> **Extract to read**:
□ □ □ □ □ □ □
Saturday, June 4, 2011

Bring on the Clowns...

I have a story to tell.
I have been telling my story to pediatricians and doctors for two years.
This time, I wanted to bring Jordan.
I was invited by a parent I met through the forum to speak at a mini-conference for a parent association near Pisa, she had just completed a course to become a clown and told me the event was for children.
I thought, finally, the perfect occasion to bring Jordan.
So I did.
He stayed home from school and slept until 11 am. We took the train from Grosseto and arrived in Viareggio three hours later.
We all sat in chairs in a circle. I sat next to Jordan.
The clowns began with a group exercise: Telephone.
I twinged.
How could a group of parents and children with a hearing loss successfully play a game of Telephone?- you know that camp favorite where one person says a word and you whisper it in the ear of the person next to you until it goes full circle and everyone laughs at the difference between the first word and the last. I whispered the word into Jordan's processor. The clown sitting next to a girl wearing hearing aids mouthed the word so that the little girl could read her lips and around the word went.
The first and last words didn't match, but no one cared.
□ □ □ □ □ □ □
> **Supplied entries**:
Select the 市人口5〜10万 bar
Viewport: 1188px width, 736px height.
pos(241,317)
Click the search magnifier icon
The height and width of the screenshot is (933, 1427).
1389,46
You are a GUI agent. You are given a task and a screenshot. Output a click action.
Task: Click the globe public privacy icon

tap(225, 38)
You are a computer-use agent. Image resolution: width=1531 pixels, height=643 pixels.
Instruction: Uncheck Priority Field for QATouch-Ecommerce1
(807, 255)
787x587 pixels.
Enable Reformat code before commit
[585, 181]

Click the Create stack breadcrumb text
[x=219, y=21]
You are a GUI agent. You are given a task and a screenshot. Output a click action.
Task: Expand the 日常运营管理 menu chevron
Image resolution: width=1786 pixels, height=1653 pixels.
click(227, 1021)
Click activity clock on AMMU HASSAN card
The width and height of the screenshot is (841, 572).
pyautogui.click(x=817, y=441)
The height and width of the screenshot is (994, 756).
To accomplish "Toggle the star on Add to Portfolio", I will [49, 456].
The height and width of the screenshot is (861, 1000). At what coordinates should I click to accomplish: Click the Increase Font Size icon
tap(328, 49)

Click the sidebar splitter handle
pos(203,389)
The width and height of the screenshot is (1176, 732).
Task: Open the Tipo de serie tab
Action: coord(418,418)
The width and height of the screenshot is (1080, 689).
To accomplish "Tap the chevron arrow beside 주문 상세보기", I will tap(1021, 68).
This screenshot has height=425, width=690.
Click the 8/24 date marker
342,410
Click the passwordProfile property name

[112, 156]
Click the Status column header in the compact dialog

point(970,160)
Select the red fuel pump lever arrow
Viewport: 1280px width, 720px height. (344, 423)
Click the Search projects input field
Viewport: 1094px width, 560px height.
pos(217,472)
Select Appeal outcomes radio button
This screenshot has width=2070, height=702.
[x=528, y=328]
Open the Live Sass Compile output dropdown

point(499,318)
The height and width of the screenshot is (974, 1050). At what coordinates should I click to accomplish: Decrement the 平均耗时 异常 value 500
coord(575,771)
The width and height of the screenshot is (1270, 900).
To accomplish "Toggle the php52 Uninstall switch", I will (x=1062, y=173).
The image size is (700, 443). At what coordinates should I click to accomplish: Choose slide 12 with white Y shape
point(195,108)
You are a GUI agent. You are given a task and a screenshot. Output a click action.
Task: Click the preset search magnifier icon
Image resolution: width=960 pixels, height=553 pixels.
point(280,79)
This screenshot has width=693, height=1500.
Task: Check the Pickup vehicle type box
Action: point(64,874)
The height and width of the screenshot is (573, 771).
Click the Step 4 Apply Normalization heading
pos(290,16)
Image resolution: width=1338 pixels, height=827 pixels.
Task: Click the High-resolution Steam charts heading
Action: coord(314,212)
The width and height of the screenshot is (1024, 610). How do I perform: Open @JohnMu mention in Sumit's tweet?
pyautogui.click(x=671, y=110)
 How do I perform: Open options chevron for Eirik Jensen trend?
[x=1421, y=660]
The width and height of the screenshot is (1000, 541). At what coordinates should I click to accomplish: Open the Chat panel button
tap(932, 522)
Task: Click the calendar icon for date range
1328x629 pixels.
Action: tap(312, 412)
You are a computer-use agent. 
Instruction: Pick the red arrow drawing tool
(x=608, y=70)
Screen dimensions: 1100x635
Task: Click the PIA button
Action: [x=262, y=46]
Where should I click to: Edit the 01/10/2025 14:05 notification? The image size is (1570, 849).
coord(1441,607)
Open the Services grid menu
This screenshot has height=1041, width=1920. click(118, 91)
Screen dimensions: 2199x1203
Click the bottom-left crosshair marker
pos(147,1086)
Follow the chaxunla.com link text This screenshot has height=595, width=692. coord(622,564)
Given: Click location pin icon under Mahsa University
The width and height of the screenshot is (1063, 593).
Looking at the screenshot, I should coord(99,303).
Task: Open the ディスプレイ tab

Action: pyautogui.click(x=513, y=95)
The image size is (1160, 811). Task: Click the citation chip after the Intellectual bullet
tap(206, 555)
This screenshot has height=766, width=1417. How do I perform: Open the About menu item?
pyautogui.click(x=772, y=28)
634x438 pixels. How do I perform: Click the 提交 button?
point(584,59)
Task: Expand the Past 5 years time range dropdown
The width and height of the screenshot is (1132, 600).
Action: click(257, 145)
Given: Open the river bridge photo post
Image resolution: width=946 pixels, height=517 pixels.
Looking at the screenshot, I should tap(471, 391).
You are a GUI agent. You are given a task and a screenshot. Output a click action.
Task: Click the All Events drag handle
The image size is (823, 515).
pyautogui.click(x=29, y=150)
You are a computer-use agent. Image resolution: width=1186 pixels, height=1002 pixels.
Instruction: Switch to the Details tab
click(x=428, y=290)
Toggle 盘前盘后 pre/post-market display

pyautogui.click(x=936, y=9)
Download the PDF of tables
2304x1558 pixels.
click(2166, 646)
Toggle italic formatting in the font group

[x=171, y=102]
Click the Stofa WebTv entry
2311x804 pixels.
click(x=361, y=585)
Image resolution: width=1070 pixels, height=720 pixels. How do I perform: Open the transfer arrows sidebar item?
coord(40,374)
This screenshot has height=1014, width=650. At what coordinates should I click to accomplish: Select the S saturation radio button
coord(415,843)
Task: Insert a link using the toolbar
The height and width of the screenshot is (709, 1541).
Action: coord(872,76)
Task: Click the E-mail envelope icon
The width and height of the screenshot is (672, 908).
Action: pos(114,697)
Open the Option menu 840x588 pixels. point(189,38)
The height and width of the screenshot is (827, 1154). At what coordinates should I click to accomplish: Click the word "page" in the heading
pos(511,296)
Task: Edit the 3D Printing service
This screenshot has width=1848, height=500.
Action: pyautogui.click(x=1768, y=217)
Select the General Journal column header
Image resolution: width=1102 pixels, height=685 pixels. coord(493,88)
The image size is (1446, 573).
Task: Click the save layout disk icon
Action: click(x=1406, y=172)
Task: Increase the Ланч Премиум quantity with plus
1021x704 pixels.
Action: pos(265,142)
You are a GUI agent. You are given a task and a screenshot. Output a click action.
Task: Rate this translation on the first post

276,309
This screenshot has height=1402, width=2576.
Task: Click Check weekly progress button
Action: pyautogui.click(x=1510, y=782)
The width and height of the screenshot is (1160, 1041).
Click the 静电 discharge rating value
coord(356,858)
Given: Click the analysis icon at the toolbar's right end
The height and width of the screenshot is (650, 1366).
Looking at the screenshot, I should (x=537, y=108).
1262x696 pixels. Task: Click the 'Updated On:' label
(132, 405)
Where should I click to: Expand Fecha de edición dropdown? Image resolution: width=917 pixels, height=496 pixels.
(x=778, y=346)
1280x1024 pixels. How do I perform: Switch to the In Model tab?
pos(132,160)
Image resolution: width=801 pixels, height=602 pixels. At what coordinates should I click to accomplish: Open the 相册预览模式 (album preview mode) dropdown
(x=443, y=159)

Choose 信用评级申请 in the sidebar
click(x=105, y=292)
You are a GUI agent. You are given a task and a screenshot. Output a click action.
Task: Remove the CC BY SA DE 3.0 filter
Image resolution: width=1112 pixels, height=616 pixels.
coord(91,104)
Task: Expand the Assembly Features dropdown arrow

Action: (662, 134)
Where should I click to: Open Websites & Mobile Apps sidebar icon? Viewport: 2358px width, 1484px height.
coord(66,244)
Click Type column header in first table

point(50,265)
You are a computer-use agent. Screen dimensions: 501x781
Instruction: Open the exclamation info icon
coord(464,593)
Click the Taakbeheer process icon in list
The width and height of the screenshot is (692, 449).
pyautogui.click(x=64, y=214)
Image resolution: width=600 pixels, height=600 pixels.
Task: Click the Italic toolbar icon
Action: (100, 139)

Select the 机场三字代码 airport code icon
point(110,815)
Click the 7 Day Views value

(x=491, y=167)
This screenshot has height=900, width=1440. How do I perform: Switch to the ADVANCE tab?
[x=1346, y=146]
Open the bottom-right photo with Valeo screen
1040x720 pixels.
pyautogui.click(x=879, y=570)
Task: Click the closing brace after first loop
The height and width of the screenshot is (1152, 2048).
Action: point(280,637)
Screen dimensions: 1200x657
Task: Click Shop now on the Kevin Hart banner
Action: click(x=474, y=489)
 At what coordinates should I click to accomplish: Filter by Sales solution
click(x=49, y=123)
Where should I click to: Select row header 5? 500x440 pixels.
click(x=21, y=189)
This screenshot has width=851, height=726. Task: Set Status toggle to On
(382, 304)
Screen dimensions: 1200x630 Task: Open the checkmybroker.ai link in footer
□ □ □ □ □ □ □
> **Problem to solve**:
Condense the paragraph of the post about bringing Jordan to the clown event that begins "How could a group of parents" into a brief bulleted list of its main facts.

> **Solution to the problem**:
- The narrator doubted that parents and children with a hearing loss could successfully play Telephone.
- In Telephone, one person says a word and it is whispered ear to ear until it goes full circle, and everyone laughs at how the first and last words differ.
- The narrator whispered the word into Jordan's processor.
- A clown mouthed the word to a girl wearing hearing aids so she could read her lips.
- The word went around the circle.